There exist many theories on acting on stage and screen. Shedding light over this matter, the actor who has worked in a plethora of TV serials says “The difference is in space. But it is acting after all. The interaction between an actor and an audience is at a more intimate level when it is through camera or editing. In theatre the interaction is more direct and live. An actor here communicates more with his momentary actions. In films, this is not so momentary. It goes through cameras, editing, music, and a more realistic background. However, dialogues play an important role in both mediums.
“The difference in these two mediums is not at the core, but in the approach. Both mediums deserve same dedication and are equally artistic. The difference in space results in varied conditions.
“Theatre is more of a combined art where an actor interacts with other crew members, the set and space. In films, an actor interacts more with the director. In certain scenarios, a film is a combined art, in certain cases, it can be individual.
“But is acting after all and personally I do not believe that one is any less or greater than the other.”
Biplab’s very recent plays are ‘Bisarjan’ and ‘Putul Nacher Itikatha’ directed by Suman Mukhopadhyay and Arun Mukhopadhyay respectively.
Contrary to a popular belief that acting on stage is more intense, Biplab says, “There are many good films and TV serials made these days in the Bengali industry and many of these actors do not have theatre background.

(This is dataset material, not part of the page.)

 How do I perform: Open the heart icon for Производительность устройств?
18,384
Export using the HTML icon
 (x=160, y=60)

This is also true for Bollywood. Having experience on stage is not an absolute condition for being a good actor. Acting on screen is nothing easier.
“Among my seniors, are stalwarts like Manoj Mitra, Paran Bandopadhyay and some others who have shown remarkable talent on screen. But not all theatre actors have shown that kind of proficiency. I am extremely fond of Gautam Haldar’s acting on stage. But the spark he shows on stage is not present on screen when it comes through camera. I am sure there is some sort of chemistry about all these things work. But it is a subject for research, discussion or may be controversy.”

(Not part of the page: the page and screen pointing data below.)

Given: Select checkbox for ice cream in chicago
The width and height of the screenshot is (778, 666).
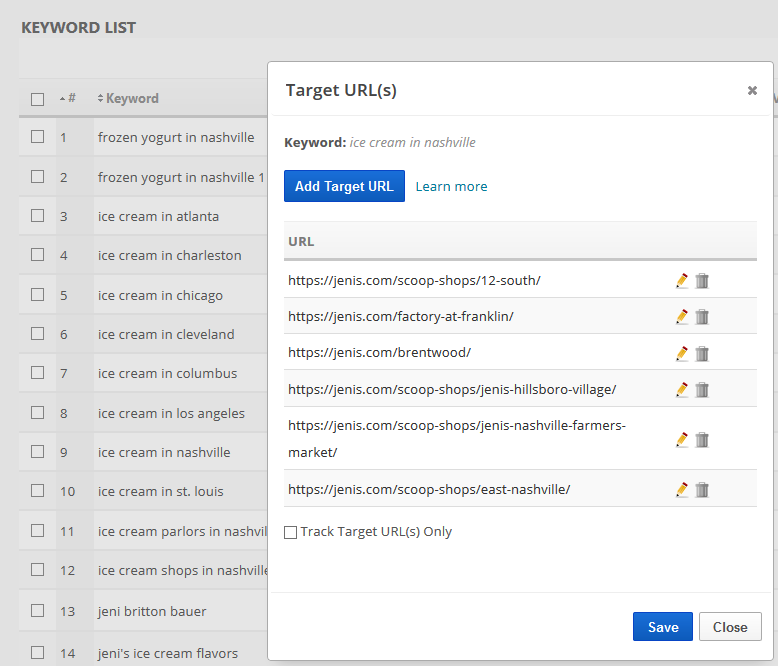Looking at the screenshot, I should [37, 295].
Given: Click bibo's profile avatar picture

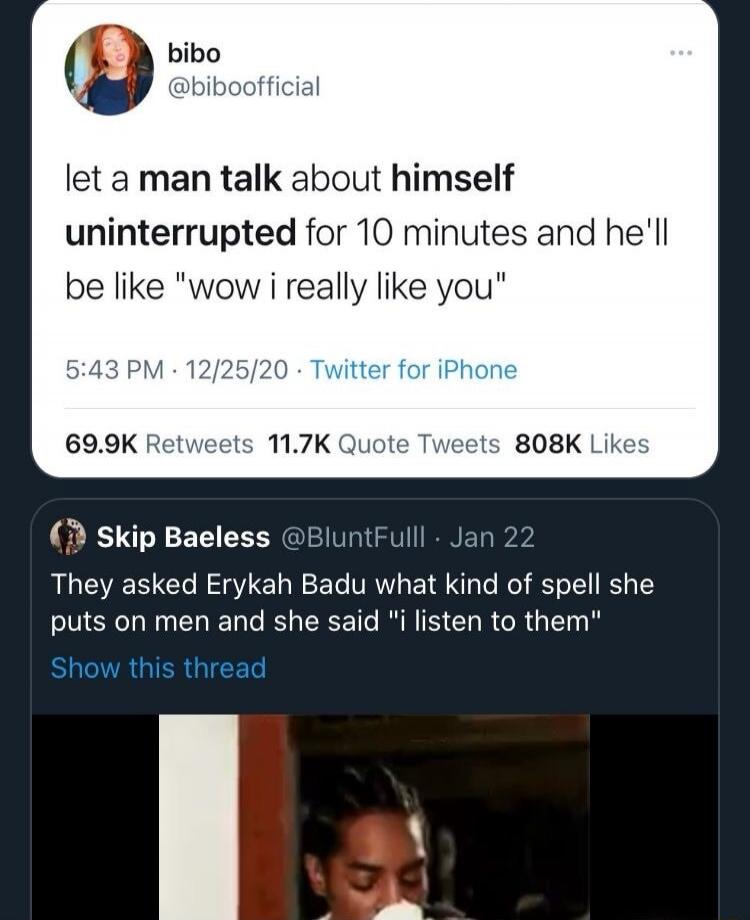Looking at the screenshot, I should click(109, 70).

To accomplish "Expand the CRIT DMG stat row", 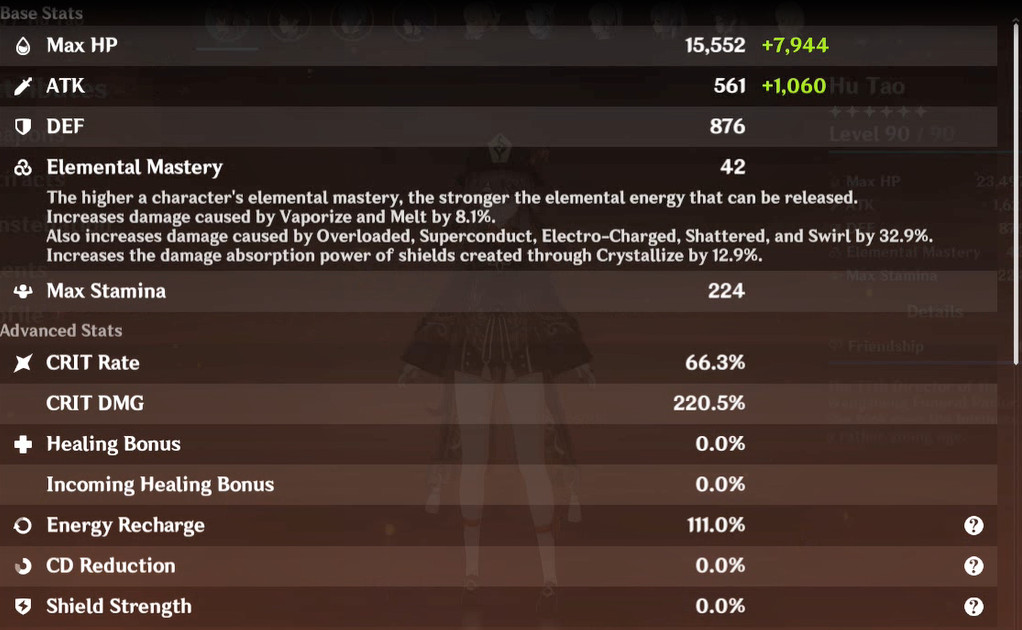I will (x=499, y=403).
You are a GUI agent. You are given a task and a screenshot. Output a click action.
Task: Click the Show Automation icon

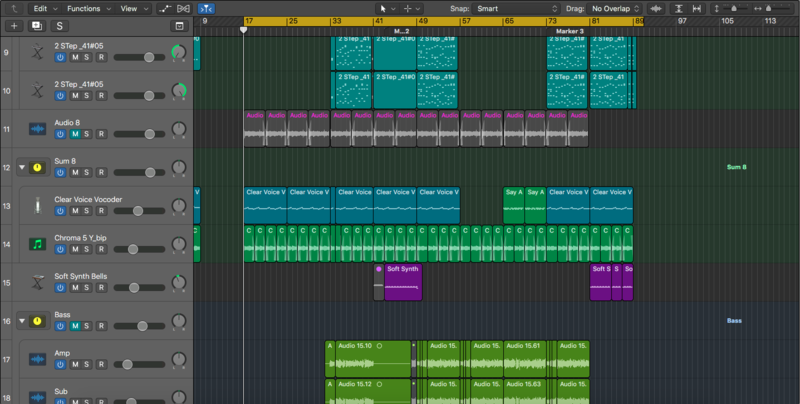[x=165, y=8]
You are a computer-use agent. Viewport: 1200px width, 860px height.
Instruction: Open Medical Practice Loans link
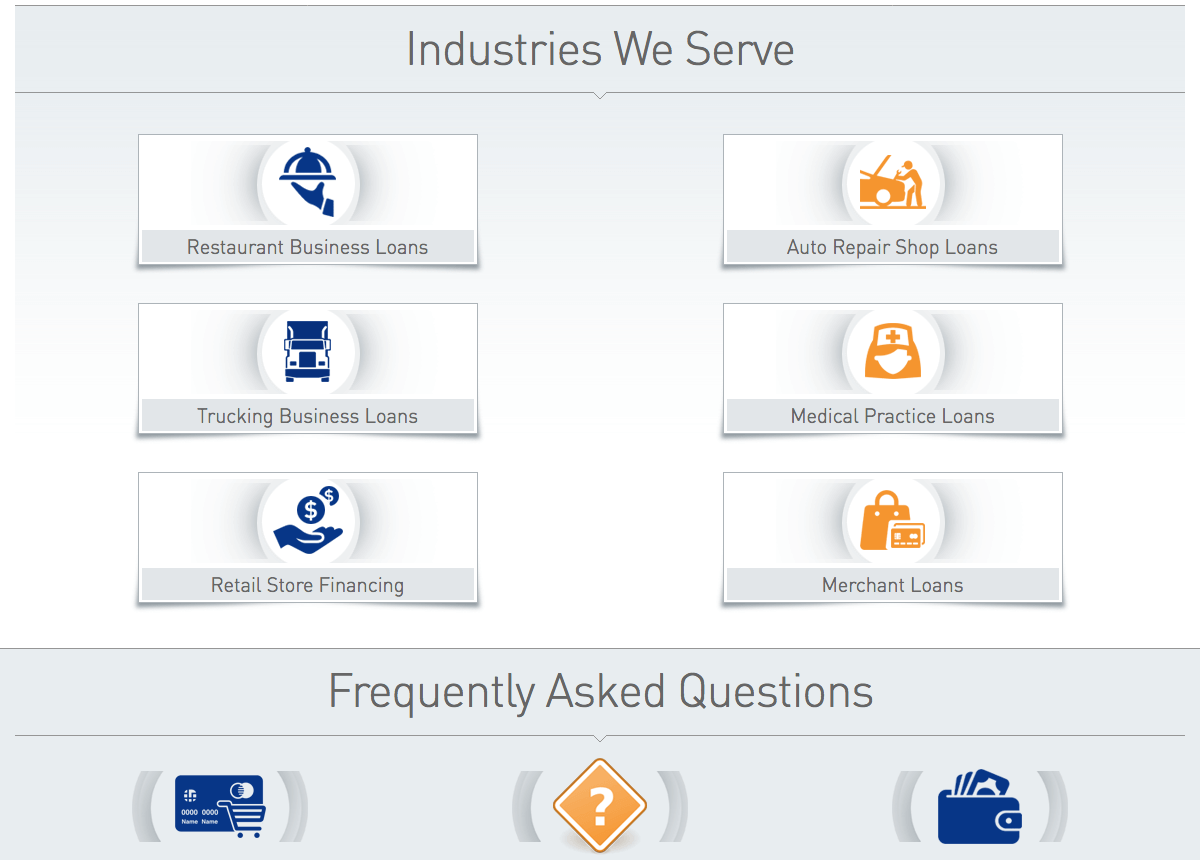click(x=892, y=416)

Regarding the financial obstacles associated with theatre and the fact that theatre actors often have to find an alternate means of livelihood; the actor says that he does think there is any disgrace or defame in going to television or cinema from theatre. “When you are in theatre, you have to accept the practical problems. Theatre does not give us money. But it gives us something else for which are still here. It may be the different scope of acting, or the kind of roles we do not get to do anywhere else.
“But there is not much monetary remuneration and you have to accept the reality. But if you love this art, you would still do it just out of passion. It is also important to find your own space and balance between the reality and your passion. An artist faces two kinds of reality. One is external one which consists of the society, family, relations, etc and other is ‘personal’ reality. Out of all odds, I have to make time for theatre. Sometimes, I have to cut down my working hours.
“This is all in the context of Bengali theatre. I am not much aware of the larger theatre scenario in India or around the globe. In Kolkata, it is difficult to make theatre your sole profession. But the attitude you show in theatre has to be very professional, even though it is not bringing you money. You have to the show same professionalism in theatre that you show towards television soaps. Theatre gives us something more philosophical,” explains the modest actor.
Talking about the expectations and aspirations regarding theatre, Biplab says, “As a human being, I see the realities associated with theatre the same way as you do. The only difference is that it hurts my emotions more directly than yours. Hence, my reactions and analyses are somewhat different. Theatre has all the elements of real world and it deals with real people. So, whatever meanness and greatness you in the outer world, is present here,” concludes the talented personality of Bengali theatre.